The saddest part is, a lot of these admissions and videos find their way on the internet because that person themselves has chosen to be open.
They made the critical mistake of thinking that when society encourages us to talk about mental health, that means they can actually talk about it.
So, these posters explain the sense of pride they have for brushing their teeth for the first time in months; talk about the socially taboo intrusive thoughts that plague their mind; or agree to be filmed after plucking up enough courage to seek help for their matted hair or trash-filled house. And all they get in return is exactly what they feared, with the support that they were promised coming few and far in between the onslaught of disgust and shaming for the way their mental illnesses affect their lives.
Watching all of this as a digital bystander — and experiencing for myself how conditional mental health support can be — was enough for me to hide those parts of my mental health forever. But I don’t think people commit to these platitudes in bad faith.
When they share those pretty little infographics or tell you that they’re always here to listen about mental illness, they do mean it.
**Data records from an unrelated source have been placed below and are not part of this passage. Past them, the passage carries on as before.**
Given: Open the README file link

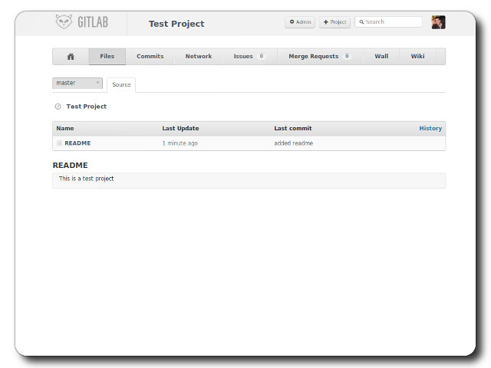Looking at the screenshot, I should [77, 143].
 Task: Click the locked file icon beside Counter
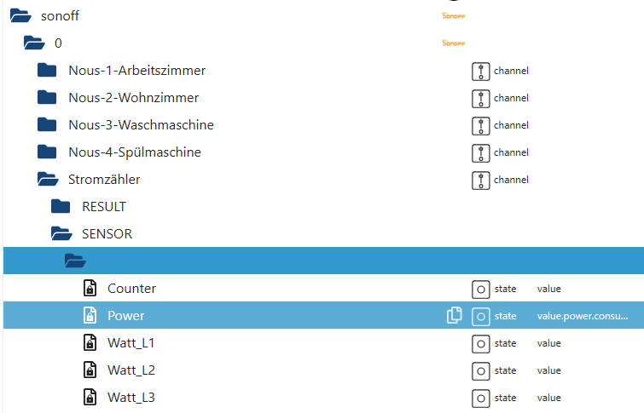pyautogui.click(x=90, y=289)
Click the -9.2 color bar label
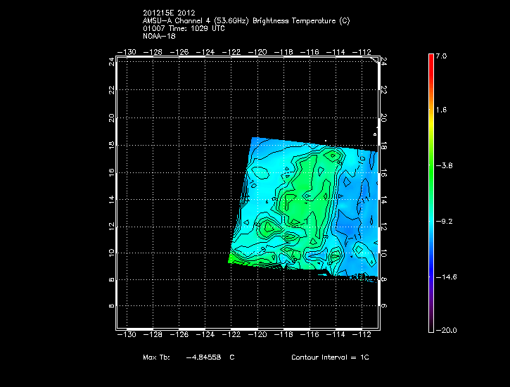510x387 pixels. pyautogui.click(x=445, y=221)
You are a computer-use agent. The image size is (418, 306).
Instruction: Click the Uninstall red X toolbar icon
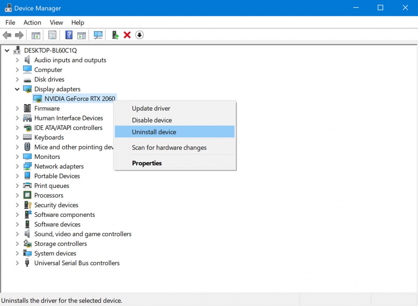click(x=127, y=35)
Most of them do, anyway.
The problem is, societal mental health literacy hasn’t evolved much beyond the “your scars are beautiful” days of Tumblr.
We might try to pretend otherwise, but our collective inability to admit that mental health can be gross sometimes demonstrates that we still can’t shake that little bit of romanticism underpinning mental illness.
As comedian Rachel Bloom points out, a “sexy French depression” like we see in movies will garner a hell of a lot more sympathy than “I haven’t had a wash in two weeks” depression.
But the cycle of shame will never end if we don’t break it, and at least if we normalise the latter a little, then that’s at least a start.
Things might be a bit grim sometimes, but that’s okay. You’re trying your best.